------ DATA PROVIDED ------
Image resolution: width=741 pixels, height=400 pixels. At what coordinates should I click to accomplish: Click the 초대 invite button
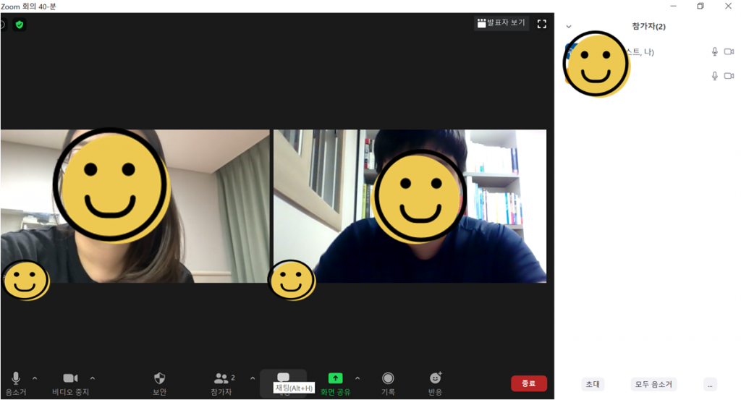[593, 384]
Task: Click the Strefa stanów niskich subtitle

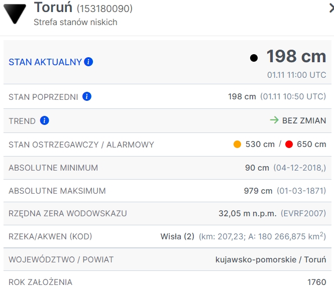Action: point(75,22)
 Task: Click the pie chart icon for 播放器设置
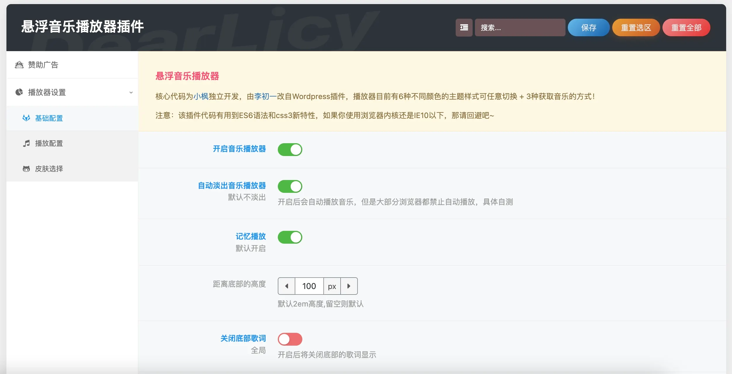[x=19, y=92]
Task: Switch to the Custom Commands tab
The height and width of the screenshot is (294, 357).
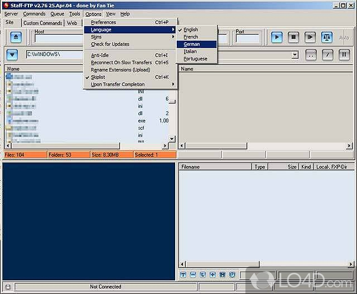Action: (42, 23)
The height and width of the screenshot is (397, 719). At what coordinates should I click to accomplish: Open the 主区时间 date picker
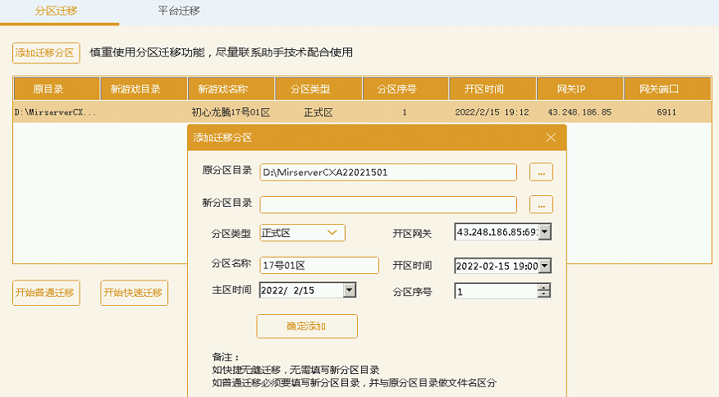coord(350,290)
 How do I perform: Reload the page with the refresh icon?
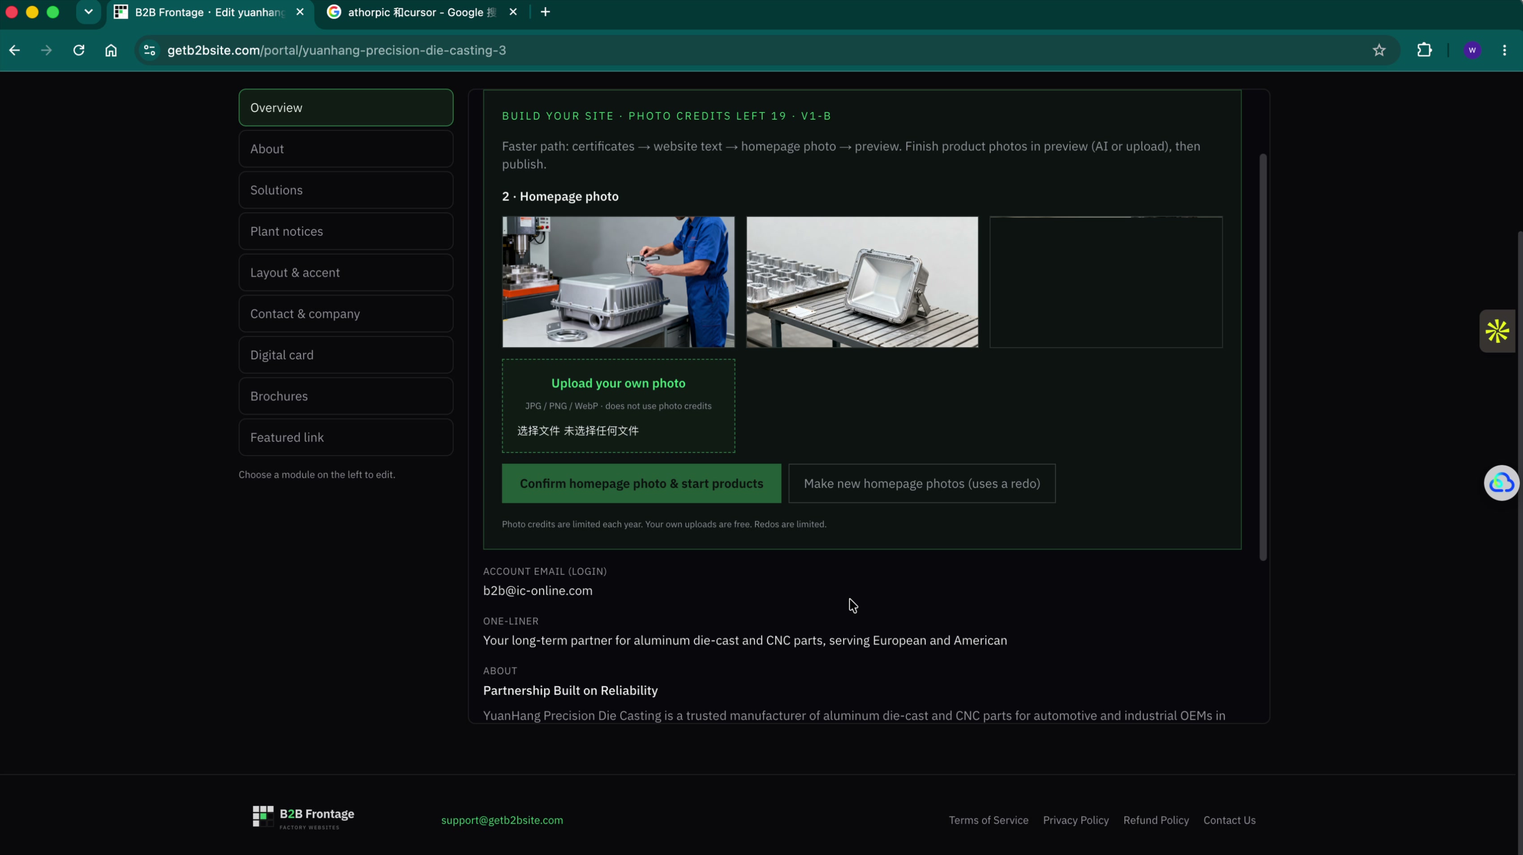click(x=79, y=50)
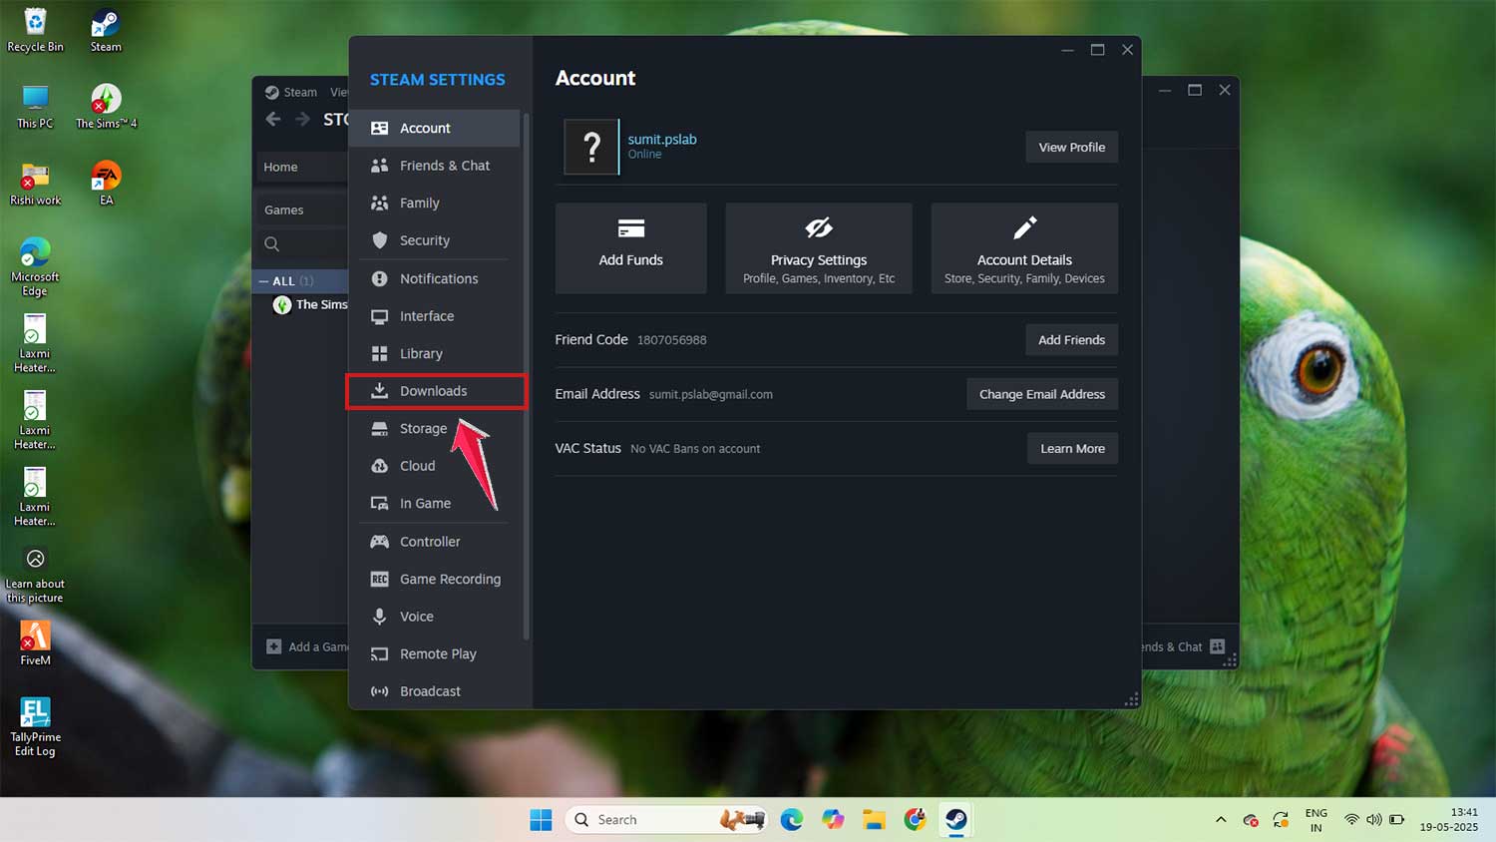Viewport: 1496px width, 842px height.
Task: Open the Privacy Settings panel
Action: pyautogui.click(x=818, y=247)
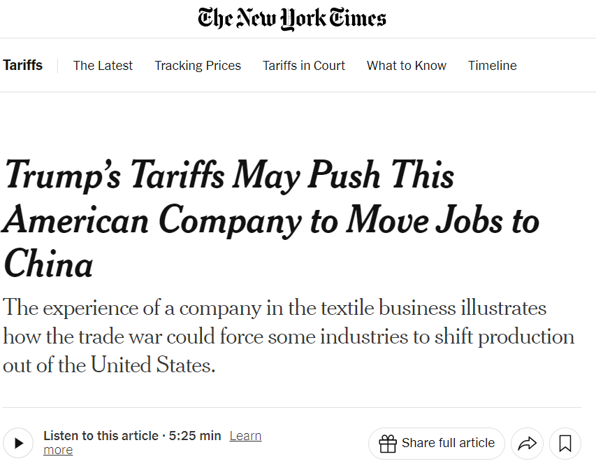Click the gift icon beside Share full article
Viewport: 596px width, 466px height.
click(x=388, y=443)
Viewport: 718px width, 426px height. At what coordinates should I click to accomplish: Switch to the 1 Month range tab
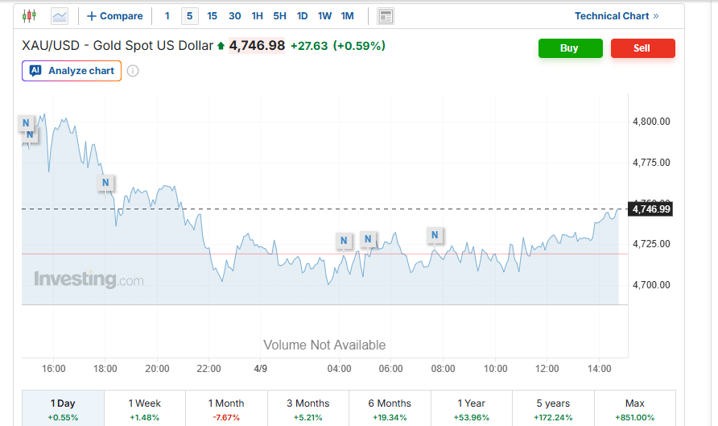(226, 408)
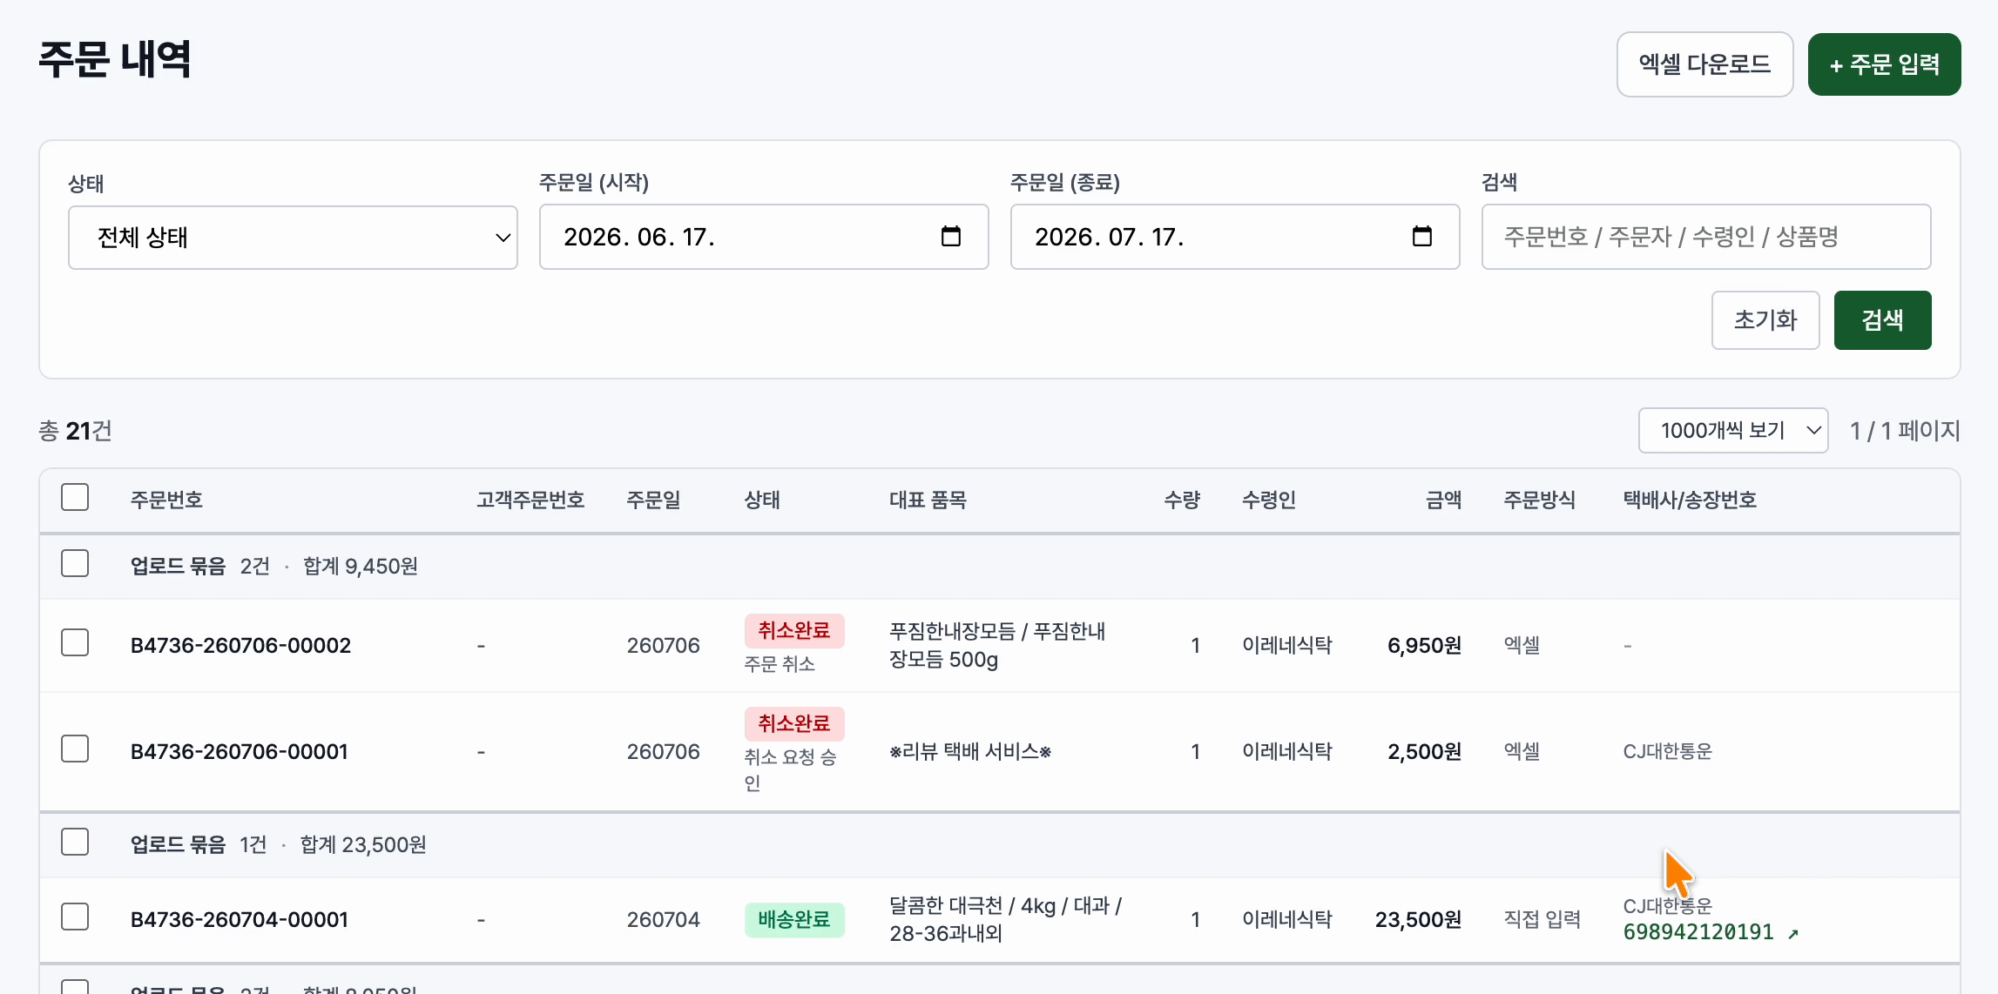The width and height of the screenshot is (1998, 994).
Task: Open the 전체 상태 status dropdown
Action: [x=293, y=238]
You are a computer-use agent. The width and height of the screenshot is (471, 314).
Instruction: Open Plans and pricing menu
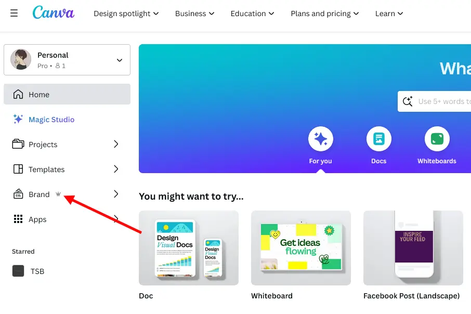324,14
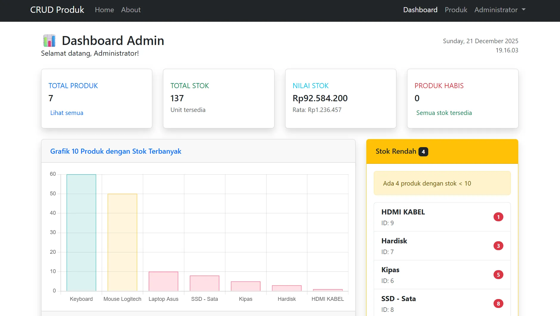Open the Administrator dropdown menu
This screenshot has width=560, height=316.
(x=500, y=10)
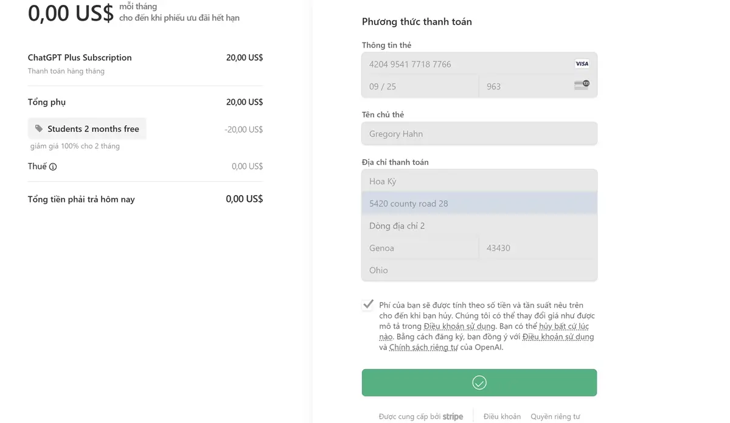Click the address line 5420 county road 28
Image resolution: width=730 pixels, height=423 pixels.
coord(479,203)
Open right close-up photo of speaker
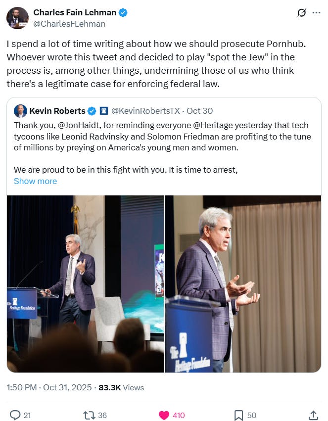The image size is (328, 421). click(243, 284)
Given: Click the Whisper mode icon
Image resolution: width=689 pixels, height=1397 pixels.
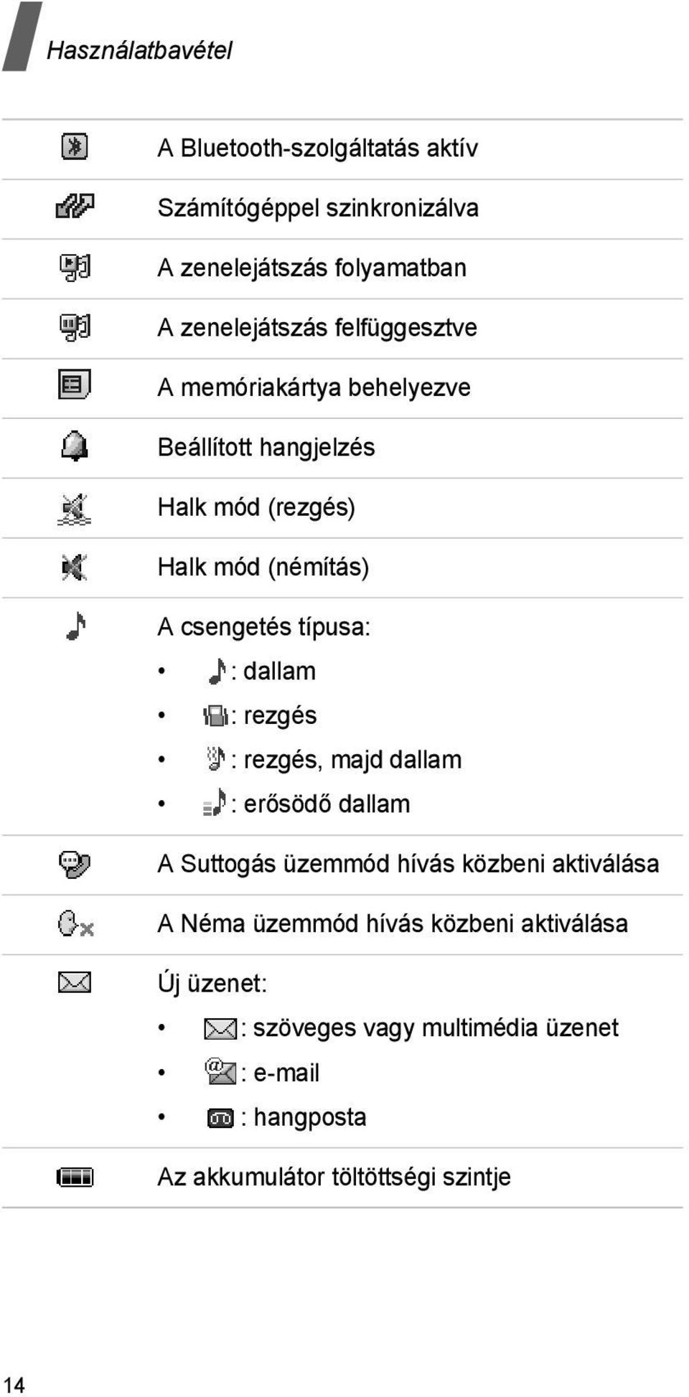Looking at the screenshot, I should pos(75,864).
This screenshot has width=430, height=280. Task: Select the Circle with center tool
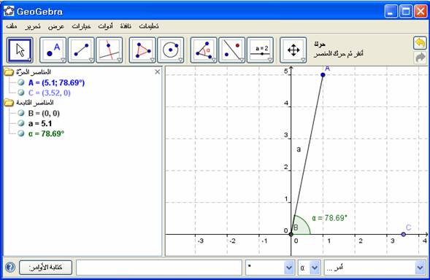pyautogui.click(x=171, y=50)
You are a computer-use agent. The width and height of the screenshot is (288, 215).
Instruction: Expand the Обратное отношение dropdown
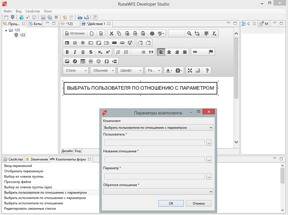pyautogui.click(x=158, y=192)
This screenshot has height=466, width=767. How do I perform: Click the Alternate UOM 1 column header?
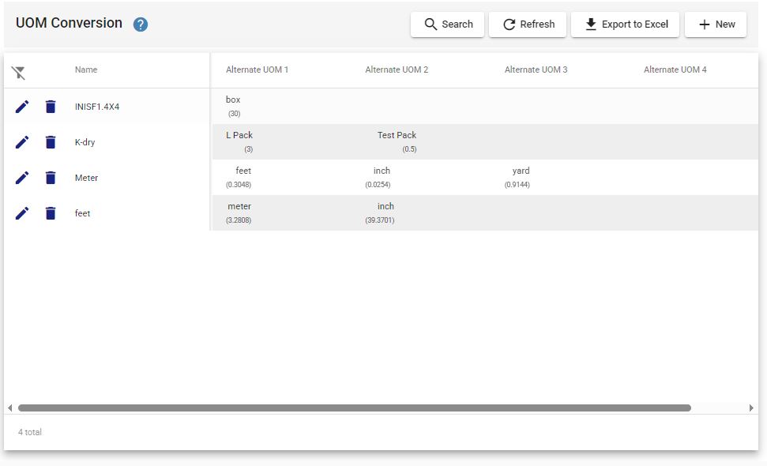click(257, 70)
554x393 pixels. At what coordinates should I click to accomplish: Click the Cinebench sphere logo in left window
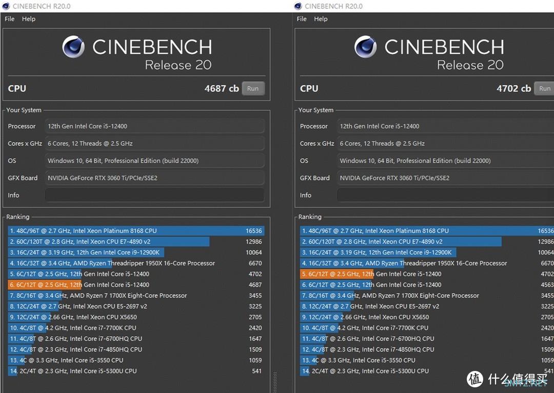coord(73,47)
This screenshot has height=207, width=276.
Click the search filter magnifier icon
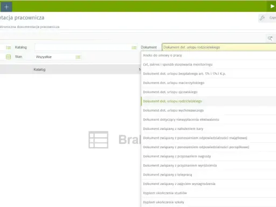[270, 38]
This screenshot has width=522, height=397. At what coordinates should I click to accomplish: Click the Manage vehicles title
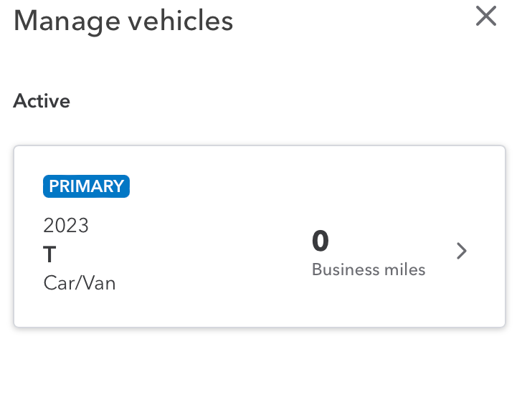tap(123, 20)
------
* **EXERCISE**
All lines from the one containing "Instruction: Expand the" to the last line of the records above, both included, need to be repeated word for word; omit the pictures.

* **WRITTEN RESPONSE**
Instruction: Expand the Обратное отношение dropdown
pyautogui.click(x=158, y=192)
This screenshot has height=466, width=767. How do I perform: Click the Alternate UOM 1 column header?
click(257, 70)
554x393 pixels. At what coordinates should I click to accomplish: Click the Cinebench sphere logo in left window
coord(73,47)
This screenshot has height=207, width=276.
Click the search filter magnifier icon
[270, 38]
This screenshot has width=522, height=397. At what coordinates should I click to accomplish: Click the Manage vehicles title
tap(123, 20)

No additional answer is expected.